■ Directions for this task:
Reproduce every line of the data below without changing anything.

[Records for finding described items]
<<<<
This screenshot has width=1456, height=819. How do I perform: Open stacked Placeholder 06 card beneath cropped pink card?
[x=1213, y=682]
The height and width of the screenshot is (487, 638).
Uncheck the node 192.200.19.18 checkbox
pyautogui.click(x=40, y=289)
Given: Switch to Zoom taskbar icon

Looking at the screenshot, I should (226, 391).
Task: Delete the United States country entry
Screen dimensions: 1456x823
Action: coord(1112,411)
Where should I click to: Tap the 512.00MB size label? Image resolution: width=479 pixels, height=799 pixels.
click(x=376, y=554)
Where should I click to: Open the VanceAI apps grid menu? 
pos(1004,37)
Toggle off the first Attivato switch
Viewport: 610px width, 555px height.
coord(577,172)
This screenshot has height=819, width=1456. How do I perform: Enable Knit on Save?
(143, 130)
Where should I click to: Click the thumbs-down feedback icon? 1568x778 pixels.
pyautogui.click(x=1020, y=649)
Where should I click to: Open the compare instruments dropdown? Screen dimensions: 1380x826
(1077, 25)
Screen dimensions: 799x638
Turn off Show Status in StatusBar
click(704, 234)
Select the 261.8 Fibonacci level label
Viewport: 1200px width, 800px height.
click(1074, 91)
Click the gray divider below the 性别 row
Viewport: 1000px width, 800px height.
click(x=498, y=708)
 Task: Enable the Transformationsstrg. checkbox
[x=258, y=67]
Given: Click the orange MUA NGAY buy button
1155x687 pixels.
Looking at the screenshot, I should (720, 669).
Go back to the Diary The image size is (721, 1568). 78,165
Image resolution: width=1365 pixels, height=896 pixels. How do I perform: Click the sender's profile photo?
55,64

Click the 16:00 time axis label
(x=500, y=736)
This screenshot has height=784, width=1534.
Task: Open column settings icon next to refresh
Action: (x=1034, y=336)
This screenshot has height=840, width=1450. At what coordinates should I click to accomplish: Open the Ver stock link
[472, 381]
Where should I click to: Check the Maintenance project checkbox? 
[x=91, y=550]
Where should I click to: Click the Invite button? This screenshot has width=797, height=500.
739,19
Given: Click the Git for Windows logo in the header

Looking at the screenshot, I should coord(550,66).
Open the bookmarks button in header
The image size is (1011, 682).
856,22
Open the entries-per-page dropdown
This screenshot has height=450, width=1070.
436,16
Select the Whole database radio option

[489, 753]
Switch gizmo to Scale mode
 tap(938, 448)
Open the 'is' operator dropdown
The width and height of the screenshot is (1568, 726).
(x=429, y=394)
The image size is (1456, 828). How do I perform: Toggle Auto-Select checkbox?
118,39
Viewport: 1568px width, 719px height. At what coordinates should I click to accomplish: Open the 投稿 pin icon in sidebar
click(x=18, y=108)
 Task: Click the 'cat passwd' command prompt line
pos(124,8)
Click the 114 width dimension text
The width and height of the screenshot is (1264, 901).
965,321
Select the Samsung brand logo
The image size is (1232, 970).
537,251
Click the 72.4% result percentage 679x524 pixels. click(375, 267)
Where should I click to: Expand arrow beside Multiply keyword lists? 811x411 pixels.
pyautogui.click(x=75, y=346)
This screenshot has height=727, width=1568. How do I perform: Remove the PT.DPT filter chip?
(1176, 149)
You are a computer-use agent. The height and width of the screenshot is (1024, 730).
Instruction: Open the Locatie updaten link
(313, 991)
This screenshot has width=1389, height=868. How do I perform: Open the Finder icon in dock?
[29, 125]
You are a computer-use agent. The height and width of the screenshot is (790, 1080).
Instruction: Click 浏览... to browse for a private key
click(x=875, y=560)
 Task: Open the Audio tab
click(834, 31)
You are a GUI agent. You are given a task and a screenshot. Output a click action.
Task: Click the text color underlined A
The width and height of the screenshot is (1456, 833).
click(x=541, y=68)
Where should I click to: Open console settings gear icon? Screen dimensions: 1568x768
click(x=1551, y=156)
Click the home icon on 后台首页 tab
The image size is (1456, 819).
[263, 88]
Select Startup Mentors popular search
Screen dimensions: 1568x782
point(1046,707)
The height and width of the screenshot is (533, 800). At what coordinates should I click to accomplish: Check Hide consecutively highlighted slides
>>>>
■ Solution:
This screenshot has width=1456, height=819. How do I perform: Open stacked Placeholder 06 card beneath cropped pink card?
[x=1213, y=682]
The height and width of the screenshot is (487, 638).
Uncheck the node 192.200.19.18 checkbox
pyautogui.click(x=40, y=289)
Given: Switch to Zoom taskbar icon

Looking at the screenshot, I should (226, 391).
Task: Delete the United States country entry
Screen dimensions: 1456x823
Action: coord(1112,411)
Where should I click to: Tap the 512.00MB size label? Image resolution: width=479 pixels, height=799 pixels.
click(x=376, y=554)
Where should I click to: Open the VanceAI apps grid menu? 
pos(1004,37)
Toggle off the first Attivato switch
Viewport: 610px width, 555px height.
coord(577,172)
This screenshot has height=819, width=1456. How do I perform: Enable Knit on Save?
(143, 130)
Where should I click to: Click the thumbs-down feedback icon? 1568x778 pixels.
pyautogui.click(x=1020, y=649)
Where should I click to: Open the compare instruments dropdown? Screen dimensions: 1380x826
(1077, 25)
Screen dimensions: 799x638
Turn off Show Status in StatusBar
click(704, 234)
Select the 261.8 Fibonacci level label
Viewport: 1200px width, 800px height.
click(1074, 91)
Click the gray divider below the 性别 row
Viewport: 1000px width, 800px height.
click(x=498, y=708)
 Task: Enable the Transformationsstrg. checkbox
[x=258, y=67]
Given: Click the orange MUA NGAY buy button
1155x687 pixels.
Looking at the screenshot, I should (720, 669).
Go back to the Diary The image size is (721, 1568). 78,165
Image resolution: width=1365 pixels, height=896 pixels. How do I perform: Click the sender's profile photo?
55,64

Click the 16:00 time axis label
(x=500, y=736)
This screenshot has height=784, width=1534.
Task: Open column settings icon next to refresh
Action: (x=1034, y=336)
This screenshot has height=840, width=1450. At what coordinates should I click to accomplish: Open the Ver stock link
[472, 381]
Where should I click to: Check the Maintenance project checkbox? 
[x=91, y=550]
Where should I click to: Click the Invite button? This screenshot has width=797, height=500.
739,19
Given: Click the Git for Windows logo in the header

Looking at the screenshot, I should coord(550,66).
Open the bookmarks button in header
The image size is (1011, 682).
856,22
Open the entries-per-page dropdown
This screenshot has height=450, width=1070.
436,16
Select the Whole database radio option

[489, 753]
Switch gizmo to Scale mode
 tap(938, 448)
Open the 'is' operator dropdown
The width and height of the screenshot is (1568, 726).
(x=429, y=394)
The image size is (1456, 828). How do I perform: Toggle Auto-Select checkbox?
118,39
Viewport: 1568px width, 719px height. At what coordinates should I click to accomplish: Open the 投稿 pin icon in sidebar
click(x=18, y=108)
 Task: Click the 'cat passwd' command prompt line
pos(124,8)
Click the 114 width dimension text
The width and height of the screenshot is (1264, 901).
965,321
Select the Samsung brand logo
The image size is (1232, 970).
537,251
Click the 72.4% result percentage 679x524 pixels. click(375, 267)
Where should I click to: Expand arrow beside Multiply keyword lists? 811x411 pixels.
pyautogui.click(x=75, y=346)
This screenshot has height=727, width=1568. How do I perform: Remove the PT.DPT filter chip?
(1176, 149)
You are a computer-use agent. The height and width of the screenshot is (1024, 730).
Instruction: Open the Locatie updaten link
(313, 991)
This screenshot has width=1389, height=868. How do I perform: Open the Finder icon in dock?
[29, 125]
You are a computer-use agent. The height and width of the screenshot is (790, 1080).
Instruction: Click 浏览... to browse for a private key
click(x=875, y=560)
 Task: Open the Audio tab
click(834, 31)
You are a GUI agent. You are given a task and a screenshot. Output a click action.
Task: Click the text color underlined A
The width and height of the screenshot is (1456, 833).
click(x=541, y=68)
Where should I click to: Open console settings gear icon? Screen dimensions: 1568x768
click(x=1551, y=156)
Click the home icon on 后台首页 tab
The image size is (1456, 819).
[263, 88]
Select Startup Mentors popular search
Screen dimensions: 1568x782
point(1046,707)
The height and width of the screenshot is (533, 800). At what coordinates should I click to accomplish: Check Hide consecutively highlighted slides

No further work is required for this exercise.